This Security Exhibit describes the baseline technical and organisational measures C4CI applies to C4CI Arch. It supports the Enterprise Master Services Agreement, Data Processing Addendum, Privacy Policy, and customer security review.
1. Security Program
C4CI maintains a security program designed for a multi-tenant B2B SaaS product that processes infrastructure metadata, architecture evidence, billing records, identity data, support data, and customer-controlled content.
The program is risk-based and evolves as the product, customer base, threat model, and regulatory expectations change.
2. Governance
C4CI maintains ownership for security controls, product changes, incident response, access review, legal-document rollout, and operational runbooks.
Security decisions are documented through architecture decisions, runbooks, code review, test evidence, and operational records where applicable.
3. Identity and Access Control
Baseline controls include:
- authenticated access for protected product surfaces;
- role-based access control for user, organisation, and platform-admin operations;
- organisation-scoped tenancy for customer workspaces;
- least-privilege integration posture where available, including Reader-first cloud discovery;
- administrator access limited to personnel and systems with operational need;
- removal or restriction of access when no longer required;
- customer responsibility for identity-provider configuration, user offboarding, and role assignment.
4. Tenant Isolation
Arch is designed to keep organisation data scoped to the relevant tenant and authorised users. Product APIs, frontend routing, database queries, and integration flows are expected to preserve organisation boundaries.
Security findings that could expose another tenant's data are treated as high priority.
5. Encryption and Secrets
C4CI uses encrypted transport for supported production routes and relies on platform encryption controls for storage layers where available.
Secrets and credentials should be stored in designated secret-management systems or encrypted product stores, not in free-text prompts, comments, or support messages. Customer is responsible for using least-privilege credentials for connected systems.
6. Logging and Auditability
C4CI records audit and operational events for security, legal acceptance, billing, support, product-control, and administrative workflows where implemented.
Audit records may include user identifiers, organisation identifiers, event type, timestamps, content hashes, request metadata, and relevant product context.
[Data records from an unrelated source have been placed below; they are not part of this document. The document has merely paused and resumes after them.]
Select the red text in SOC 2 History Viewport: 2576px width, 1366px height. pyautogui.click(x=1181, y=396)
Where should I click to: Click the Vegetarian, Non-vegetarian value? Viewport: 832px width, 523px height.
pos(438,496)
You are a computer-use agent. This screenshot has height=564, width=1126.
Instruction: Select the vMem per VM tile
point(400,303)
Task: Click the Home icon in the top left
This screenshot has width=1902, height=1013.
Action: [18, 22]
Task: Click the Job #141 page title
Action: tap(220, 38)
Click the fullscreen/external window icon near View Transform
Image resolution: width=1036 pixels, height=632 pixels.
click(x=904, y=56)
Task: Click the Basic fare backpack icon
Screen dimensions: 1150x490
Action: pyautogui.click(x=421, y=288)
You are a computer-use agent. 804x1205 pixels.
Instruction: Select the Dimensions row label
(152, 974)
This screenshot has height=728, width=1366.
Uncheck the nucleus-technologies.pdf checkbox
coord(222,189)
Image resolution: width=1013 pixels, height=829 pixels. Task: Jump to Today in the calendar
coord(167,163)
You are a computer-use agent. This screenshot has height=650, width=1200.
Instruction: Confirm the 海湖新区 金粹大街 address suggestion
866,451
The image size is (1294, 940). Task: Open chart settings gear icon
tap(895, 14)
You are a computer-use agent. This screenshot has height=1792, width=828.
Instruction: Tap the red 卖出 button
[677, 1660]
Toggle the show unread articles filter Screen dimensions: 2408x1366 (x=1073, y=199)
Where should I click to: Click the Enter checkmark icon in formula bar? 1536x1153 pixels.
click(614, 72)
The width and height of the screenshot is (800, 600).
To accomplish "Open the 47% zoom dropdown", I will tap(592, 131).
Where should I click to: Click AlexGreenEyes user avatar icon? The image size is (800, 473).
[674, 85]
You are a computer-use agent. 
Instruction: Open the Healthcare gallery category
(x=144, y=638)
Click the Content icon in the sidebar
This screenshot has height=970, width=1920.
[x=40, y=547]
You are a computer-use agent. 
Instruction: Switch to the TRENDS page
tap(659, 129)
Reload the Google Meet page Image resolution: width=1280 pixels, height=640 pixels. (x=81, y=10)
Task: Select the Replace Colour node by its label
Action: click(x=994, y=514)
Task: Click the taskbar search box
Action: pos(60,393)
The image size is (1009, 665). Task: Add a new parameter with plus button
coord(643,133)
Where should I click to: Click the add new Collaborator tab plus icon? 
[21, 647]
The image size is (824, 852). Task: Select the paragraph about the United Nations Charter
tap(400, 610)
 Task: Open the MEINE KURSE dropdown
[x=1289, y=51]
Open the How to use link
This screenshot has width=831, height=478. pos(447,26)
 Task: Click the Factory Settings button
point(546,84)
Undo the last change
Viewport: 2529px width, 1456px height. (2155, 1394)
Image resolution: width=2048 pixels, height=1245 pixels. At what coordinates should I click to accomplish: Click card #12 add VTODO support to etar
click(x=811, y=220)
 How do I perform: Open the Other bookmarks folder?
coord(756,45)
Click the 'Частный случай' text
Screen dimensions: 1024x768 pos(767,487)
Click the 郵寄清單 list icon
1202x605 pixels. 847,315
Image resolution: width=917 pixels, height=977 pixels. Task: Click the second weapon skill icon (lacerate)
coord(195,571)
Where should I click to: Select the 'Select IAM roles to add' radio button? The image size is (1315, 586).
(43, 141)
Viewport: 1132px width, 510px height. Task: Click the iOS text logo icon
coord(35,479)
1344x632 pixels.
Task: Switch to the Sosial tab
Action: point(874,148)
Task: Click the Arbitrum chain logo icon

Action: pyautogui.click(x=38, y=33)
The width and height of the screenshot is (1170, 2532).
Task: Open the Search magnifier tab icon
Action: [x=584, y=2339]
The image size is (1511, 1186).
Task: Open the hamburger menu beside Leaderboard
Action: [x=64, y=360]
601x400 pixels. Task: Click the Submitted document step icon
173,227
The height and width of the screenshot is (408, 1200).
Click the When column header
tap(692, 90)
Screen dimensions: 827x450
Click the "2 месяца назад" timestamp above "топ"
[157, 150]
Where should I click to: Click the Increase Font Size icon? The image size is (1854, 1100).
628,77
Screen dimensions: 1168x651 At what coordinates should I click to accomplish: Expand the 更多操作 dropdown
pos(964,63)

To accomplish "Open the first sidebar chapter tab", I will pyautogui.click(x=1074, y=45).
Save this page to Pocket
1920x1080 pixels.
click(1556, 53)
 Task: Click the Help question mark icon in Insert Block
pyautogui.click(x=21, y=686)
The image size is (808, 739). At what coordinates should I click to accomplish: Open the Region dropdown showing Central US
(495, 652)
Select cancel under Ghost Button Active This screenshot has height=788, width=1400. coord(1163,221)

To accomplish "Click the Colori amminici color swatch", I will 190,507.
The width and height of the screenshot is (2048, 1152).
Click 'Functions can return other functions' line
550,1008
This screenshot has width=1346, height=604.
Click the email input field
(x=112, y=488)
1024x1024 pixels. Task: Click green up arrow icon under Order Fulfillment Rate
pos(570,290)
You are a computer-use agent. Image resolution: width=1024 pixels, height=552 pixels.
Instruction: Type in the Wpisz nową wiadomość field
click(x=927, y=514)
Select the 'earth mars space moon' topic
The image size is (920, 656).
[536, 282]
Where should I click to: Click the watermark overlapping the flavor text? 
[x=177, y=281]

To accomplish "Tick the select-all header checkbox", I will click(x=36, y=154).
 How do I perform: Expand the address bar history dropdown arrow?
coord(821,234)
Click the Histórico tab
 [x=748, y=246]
Audit records are protected according to the Privacy Policy and Data Processing Addendum.
7. Secure Development
C4CI's secure development practices include:
- version-controlled source changes;
- code review and automated tests for product changes;
- targeted validation for legal registry and content-hash integrity;
- dependency review and vulnerability management where tooling is configured;
- structured architecture decisions for material changes;
- separation between shared standards, product behavior, and environment configuration;
- avoidance of invented operational or customer data in product artifacts.
8. Infrastructure and Operations
The platform is operated using cloud and Kubernetes infrastructure. Operational controls include runbooks, deployment validation, backup and restore practices, health checks, logging, monitoring, and incident-response workflows.
The product architecture targets Microsoft Azure, AKS, Key Vault, database services, Kubernetes addons, and region-specific deployment choices documented in product architecture decisions.
9. Vulnerability Management
C4CI triages vulnerabilities based on severity, exploitability, affected data, tenant isolation impact, operational exposure, and availability impact.
External vulnerability reports are handled under the Vulnerability Disclosure Policy. C4CI may prioritise fixes, mitigations, configuration changes, or customer notifications based on risk.
10. Incident Response
C4CI maintains an incident-response process covering:
- detection and triage;
- severity assignment;
- containment;
- investigation;
- remediation;
- customer communication where required;
- post-incident review.
Customer-impacting security incidents are communicated according to the Data Processing Addendum, Support and SLA Policy, order form, and applicable law. C4CI maintains an internal security and privacy incident-response runbook that covers customer-impact assessment, personal-data-breach assessment, phased customer notices, evidence preservation, and post-incident review.
11. Backup and Recovery
C4CI maintains backup and restore practices for relevant platform components. Backup scope, schedules, retention, and recovery objectives may vary by environment and component.
Customer-specific recovery commitments apply only when stated in an order form or Support and SLA Policy.
12. Personnel and Confidentiality
Personnel with access to customer data or production systems are expected to be bound by confidentiality obligations and to access systems only for authorised business purposes.
C4CI may use contractors, advisers, or subprocessors where needed, subject to confidentiality and data-protection obligations appropriate to their role.
13. Customer Responsibilities
Customer is responsible for:
- securing its identity provider, cloud accounts, repositories, billing accounts, and connected systems;
- assigning least-privilege roles;
- rotating credentials and removing stale access;
- reviewing AI-assisted, architecture, drift, and remediation outputs before relying on them;
- reporting suspected incidents to C4CI promptly;
- avoiding unnecessary secrets and regulated data in free-text fields.
14. Certifications and Reports
SOC 2, ISO 27001, PCI, or other certifications apply only when C4CI has completed and published the relevant certification or report. Until then, C4CI may provide architecture summaries, control descriptions, test evidence, and security questionnaires as trust evidence.